**LISTED ENTRIES:**
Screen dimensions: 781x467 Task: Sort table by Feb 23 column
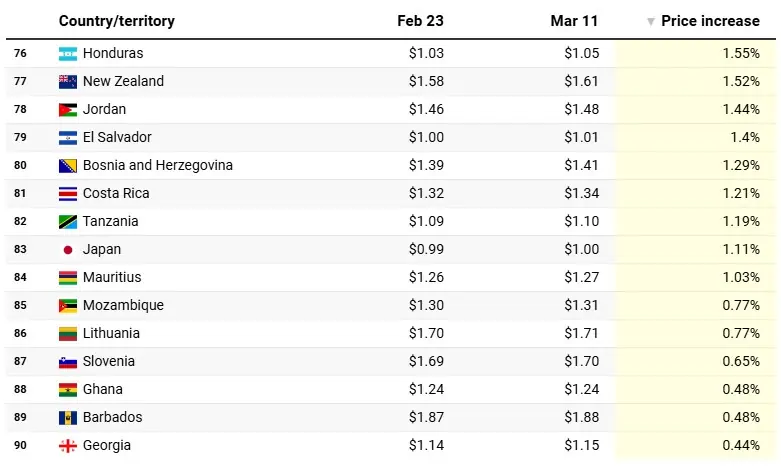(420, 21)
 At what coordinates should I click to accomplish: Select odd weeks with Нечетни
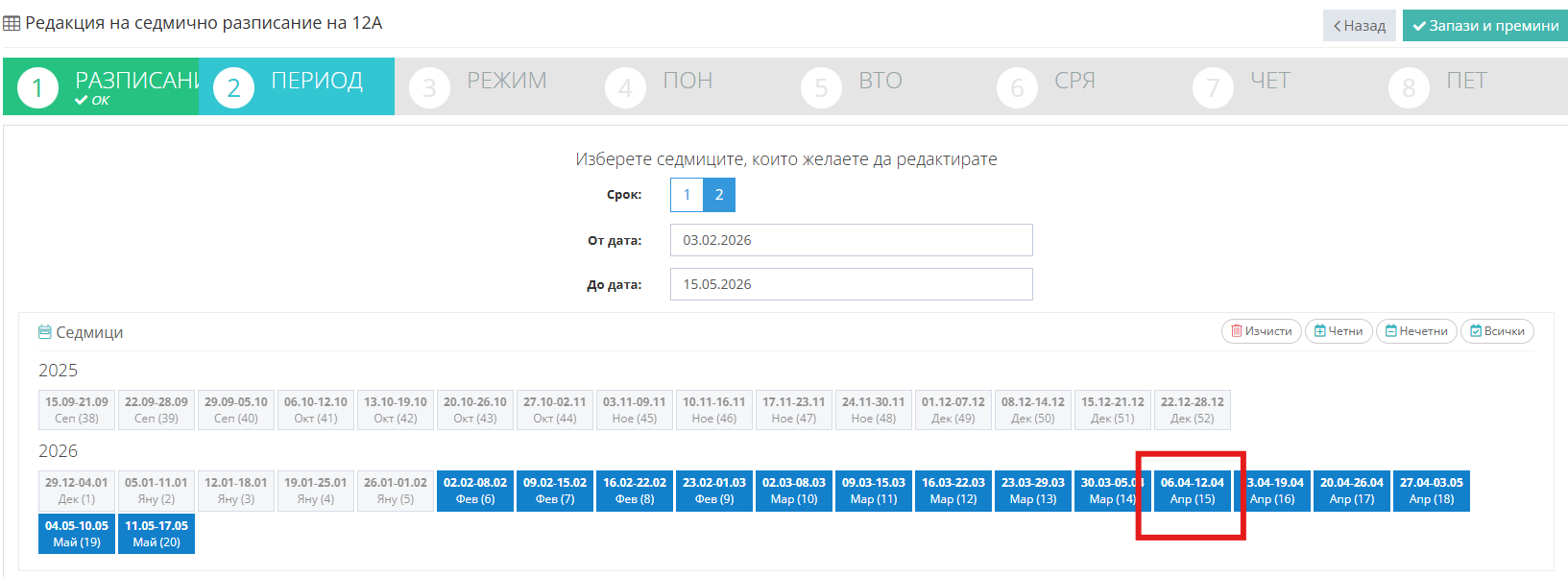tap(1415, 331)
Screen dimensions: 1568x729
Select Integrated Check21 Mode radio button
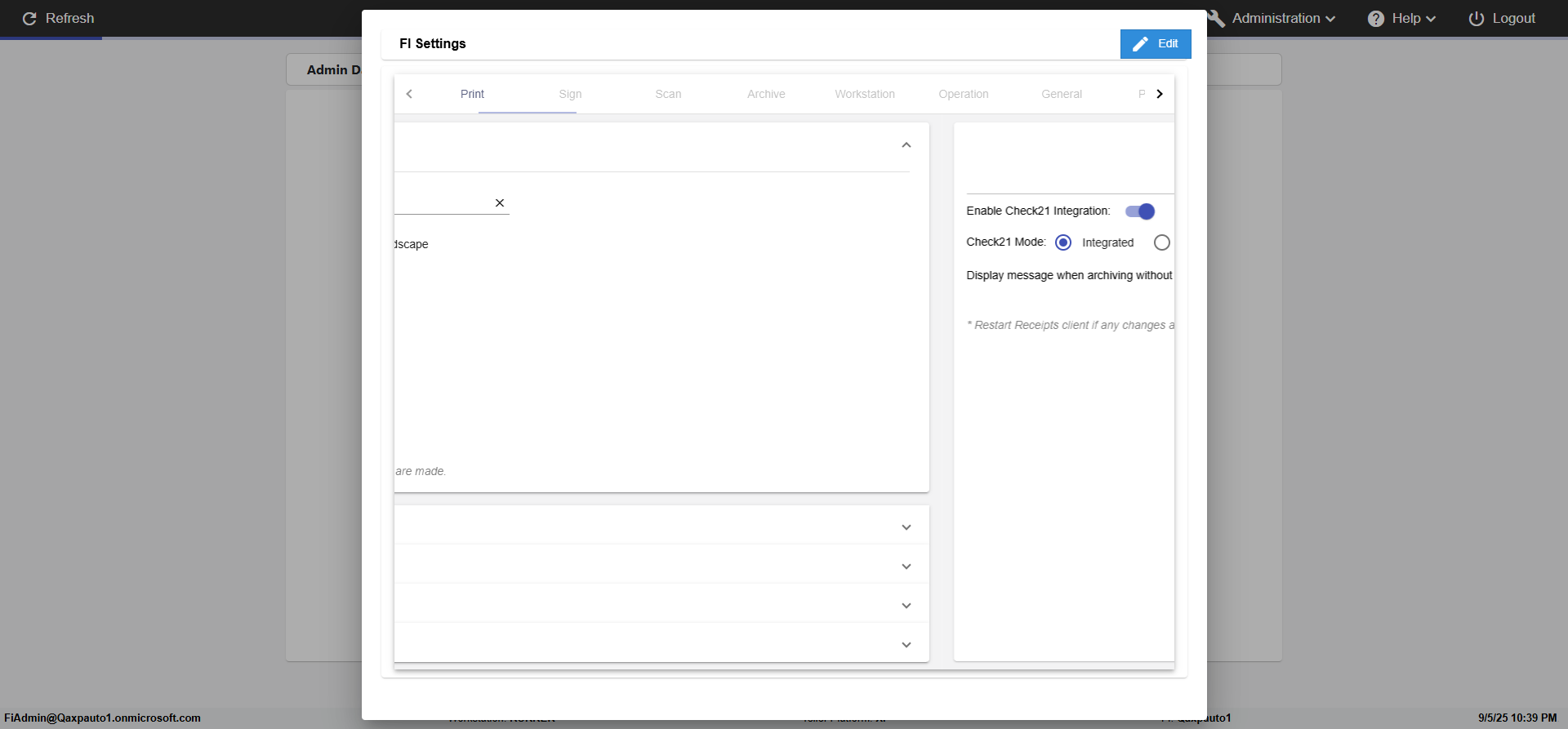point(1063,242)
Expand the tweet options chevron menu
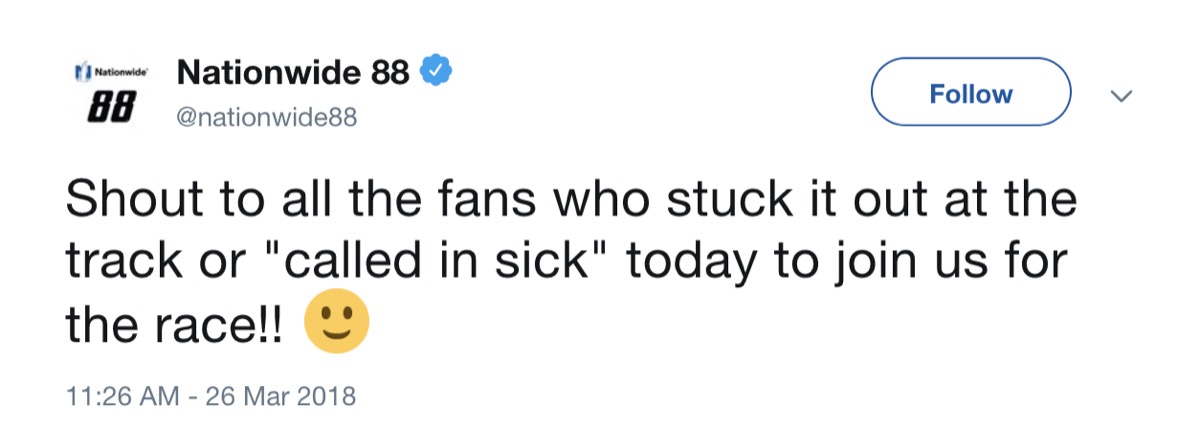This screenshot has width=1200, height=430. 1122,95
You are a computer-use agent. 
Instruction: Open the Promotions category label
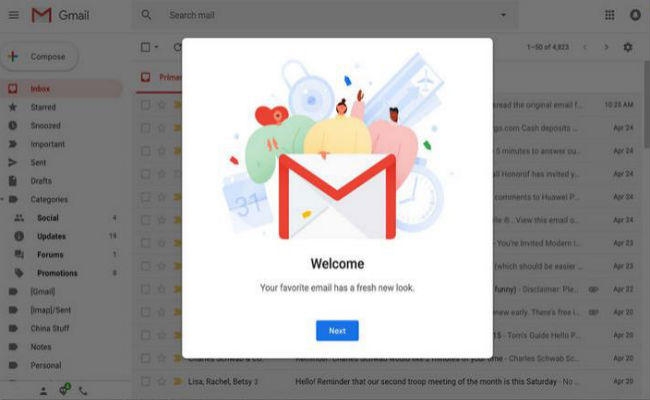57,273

**INSTRUCTIONS TO FOLLOW:** Everything in the material goes into the copy exactly, except the images.

**SOLUTION:**
Screen dimensions: 781x467 Task: Sort table by Feb 23 column
(420, 21)
 At what coordinates should I click to accomplish: Select odd weeks with Нечетни
tap(1415, 331)
Screen dimensions: 1568x729
Select Integrated Check21 Mode radio button
point(1063,242)
Expand the tweet options chevron menu
This screenshot has width=1200, height=430. 1122,95
You are a computer-use agent. 
Instruction: Open the Promotions category label
57,273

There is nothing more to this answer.